Today whilst checking the Wikipedia entry on Abraham Creighton, the second Earl of Erne, I noticed that new information hasadded recently to the entry.  It now appears that Abraham was a prominent member of Kildare Street Club.

This Club, founded in 1782, eventually became a bastion of the Anglo Irish Protestant Ascendancy, but in its early days included many individuals, including members of the aristocracy, who were deeply opposed to the British rule of Ireland. 
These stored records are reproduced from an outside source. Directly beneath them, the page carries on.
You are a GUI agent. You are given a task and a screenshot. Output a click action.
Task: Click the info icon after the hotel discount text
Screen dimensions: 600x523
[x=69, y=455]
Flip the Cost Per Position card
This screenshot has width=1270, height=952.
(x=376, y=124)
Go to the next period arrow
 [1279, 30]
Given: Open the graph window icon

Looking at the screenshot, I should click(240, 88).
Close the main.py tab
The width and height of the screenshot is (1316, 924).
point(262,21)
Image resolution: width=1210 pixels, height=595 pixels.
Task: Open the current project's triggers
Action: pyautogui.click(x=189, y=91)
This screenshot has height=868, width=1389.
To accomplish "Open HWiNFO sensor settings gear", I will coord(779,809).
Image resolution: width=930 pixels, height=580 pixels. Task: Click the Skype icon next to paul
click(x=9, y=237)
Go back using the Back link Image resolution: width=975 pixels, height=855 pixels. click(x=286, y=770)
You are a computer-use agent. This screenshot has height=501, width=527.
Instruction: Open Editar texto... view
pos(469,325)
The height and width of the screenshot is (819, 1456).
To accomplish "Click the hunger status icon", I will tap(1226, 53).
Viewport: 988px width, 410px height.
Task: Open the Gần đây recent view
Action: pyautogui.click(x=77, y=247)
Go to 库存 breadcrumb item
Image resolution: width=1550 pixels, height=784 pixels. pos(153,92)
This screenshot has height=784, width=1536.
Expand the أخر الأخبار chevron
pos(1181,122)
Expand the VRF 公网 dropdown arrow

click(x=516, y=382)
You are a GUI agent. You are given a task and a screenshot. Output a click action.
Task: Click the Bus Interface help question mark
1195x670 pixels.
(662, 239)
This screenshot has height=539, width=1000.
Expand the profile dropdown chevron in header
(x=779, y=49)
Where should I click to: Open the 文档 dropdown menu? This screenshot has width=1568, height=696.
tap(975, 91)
Members of The Kildare Street Club included the MP Arthur O'Connor who embraced the Irish Republican movement, becoming a member of the Society of United Irishmen in 1796.   In the wake of the French Revolution and inspired by the Enlightenment ideals of the American Revolution O'Connor and Lord Edward Fitzgerald petitioned France for aid in support of an Irish revolution to end British monarchical rule.  Lord Fitzgerald was also a member of the Kildare Street Club and a close friend of Abraham Creighton having studied together as young men.  By the mid 1790's it seems clear that Abraham Creightons politics were moving in a direction that his father, the first Earl of Erne, a staunch supporter of the Hanoverian King George, a believer in the necessity of continued British rule and a pillar of the Protestant Ascendancy would have found deeply disturbing.  Ireland at this time is on the brink of armed revolution, British rule is under threat and a clash between father and son seems inevitable.